When a car runs over a person’s head, the resulting injuries are among the most severe and devastating a human can endure. This catastrophic event involves an overwhelming application of force to a delicate and central part of the body. The consequences extend beyond immediate localized damage, impacting the body’s fundamental systems.
Understanding the Crushing Force
When a vehicle passes over a human head, immense weight and pressure are directly applied to the cranial structure. The car’s mass and speed combine to exert a rapid, overwhelming impact, causing immediate deformation of the skull, which is not designed to withstand such compressive loads. The brain, suspended within cerebrospinal fluid, experiences both translational and rotational forces. This sudden acceleration and deceleration can cause the brain to impact the inner walls of the skull, leading to bruising and tearing of delicate tissues and blood vessels.
Specific Head and Brain Trauma
The direct crushing force on the head results in various types of skull fractures. These include linear fractures (simple breaks), depressed fractures (bone fragments pushed inward), and compound fractures (break in bone and skin, increasing contamination risk). Basilar fractures occur at the base of the skull, affecting areas around the eyes, ears, nose, or neck. Diastatic fractures cause the widening of skull sutures, often seen in children.
Beyond the skull, the brain suffers extensive damage, including various forms of intracranial hemorrhage, or bleeding within the skull.
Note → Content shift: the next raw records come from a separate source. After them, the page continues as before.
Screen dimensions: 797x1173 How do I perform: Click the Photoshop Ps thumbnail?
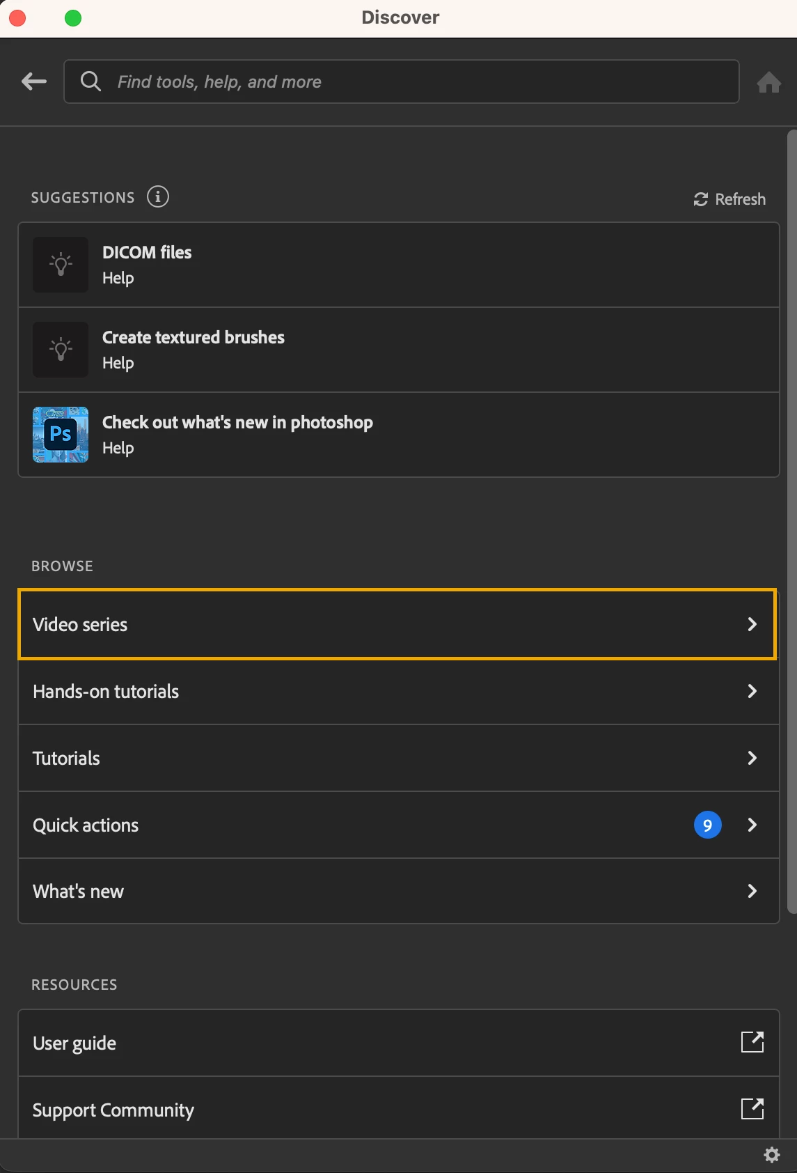[61, 435]
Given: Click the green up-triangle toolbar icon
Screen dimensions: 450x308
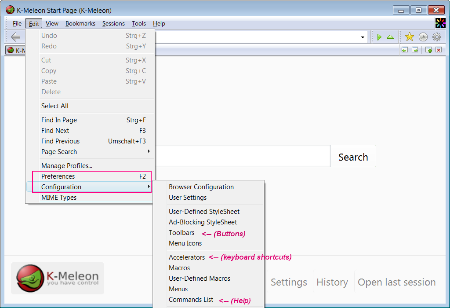Looking at the screenshot, I should (390, 37).
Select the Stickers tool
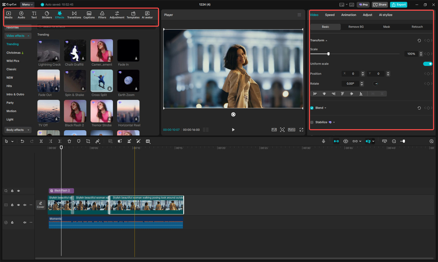The width and height of the screenshot is (438, 262). pos(47,14)
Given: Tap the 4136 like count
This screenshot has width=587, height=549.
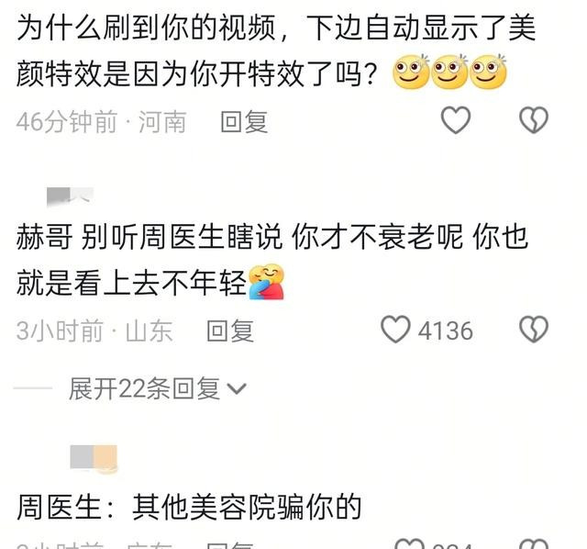Looking at the screenshot, I should [445, 331].
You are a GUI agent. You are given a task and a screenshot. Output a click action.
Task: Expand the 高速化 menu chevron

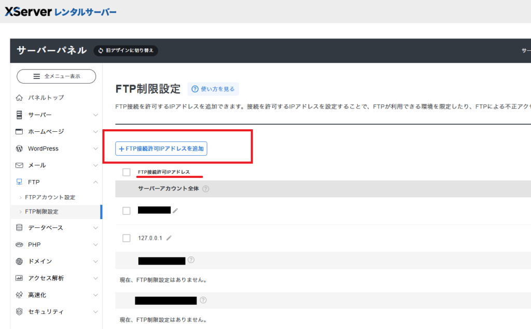[95, 295]
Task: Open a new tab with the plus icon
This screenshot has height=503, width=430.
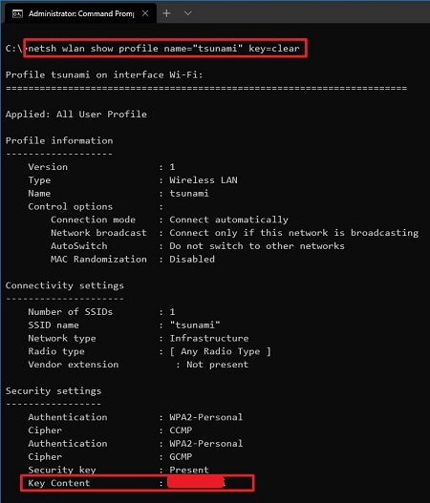Action: (x=166, y=13)
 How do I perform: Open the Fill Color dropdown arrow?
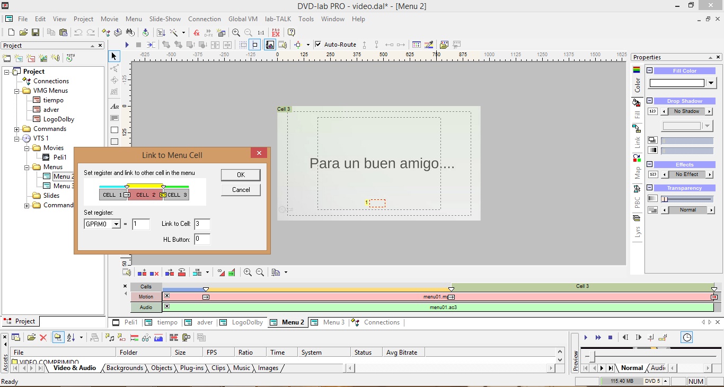click(711, 83)
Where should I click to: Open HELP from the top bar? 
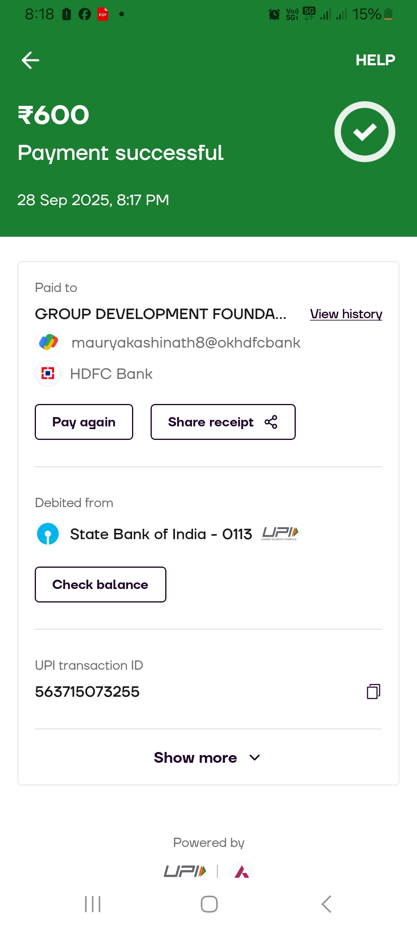(x=375, y=60)
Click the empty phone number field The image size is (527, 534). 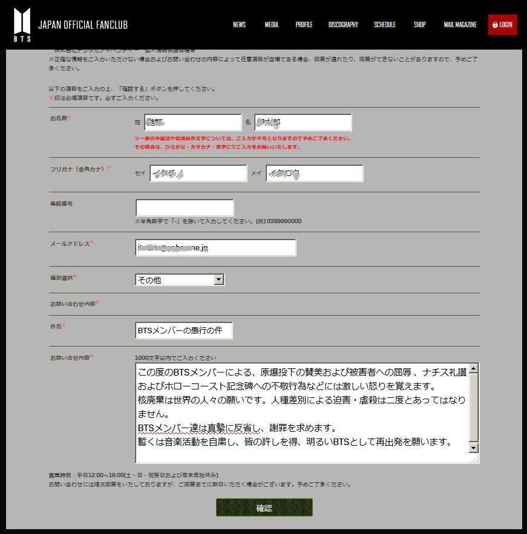pos(185,207)
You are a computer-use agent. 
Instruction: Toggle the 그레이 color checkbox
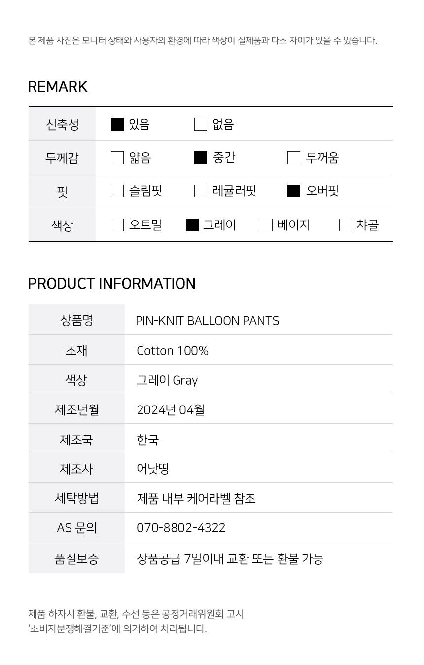(x=192, y=225)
These manifest as epidural hematomas (bleeding between the dura mater and skull), subdural hematomas (bleeding between the dura mater and brain), or intracerebral hemorrhages (bleeding within brain tissue). Such bleeding causes pressure to build up inside the skull, further compressing brain tissue. Diffuse axonal injury (DAI) is a common and serious consequence, where the brain’s connective nerve fibers (axons) are sheared or torn due to rapid acceleration and deceleration forces. This widespread damage disrupts communication between brain cells, leading to severe neurological impairment.
The brain stem, which controls essential bodily functions, can be severely affected by direct trauma or compression from swelling and bleeding. The face often sustains severe trauma, including fractures of facial bones like the nose, cheekbones, and jaw, along with deep lacerations and eye injuries from impact with vehicle components or debris.
The Body’s Systemic Collapse
Beyond localized head trauma, the body experiences rapid systemic collapse following such an injury. Damage to the brain stem, which regulates consciousness, awareness, breathing, and movement, leads to an immediate cessation of these functions. This often results in loss of respiratory drive and cardiac arrest. When blood flow and oxygen supply to the brain are interrupted, brain cells begin to die within minutes, leading to hypoxic-ischemic brain injury.
Extensive damage to the brain and brain stem is irreversible, leading to a profound state of unconsciousness or coma. Survival in such cases is extremely low, with fatalities almost guaranteed, especially at higher impact speeds. Even if basic life signs could be maintained artificially, the brain damage is so severe that functional recovery is not possible. The brain’s inability to regulate its own blood flow and oxygen delivery further compounds the injury at a cellular level, creating a cascade of events leading to widespread cell death.
Emergency Medical Interventions
In scenarios involving a car running over a person’s head, the emergency medical response focuses on immediate assessment and intervention, though the prognosis is often grim. First responders and paramedics prioritize maintaining an open airway, adequate breathing, and supporting circulation, often referred to as the ABCs of trauma care. They assess vital signs and the level of consciousness using tools like the Glasgow Coma Scale. If any signs of life are present, resuscitation attempts, such as CPR, are initiated.
Paramedics work to prevent secondary brain injury by optimizing oxygenation and maintaining stable blood pressure, which can involve administering supplemental oxygen and intravenous fluids. While advanced medical care is provided, including transport to a trauma center, the focus often shifts to confirming the extent of irreversible damage. Medical care in these situations supports vital functions, acknowledging the severe and often unsurvivable outcome.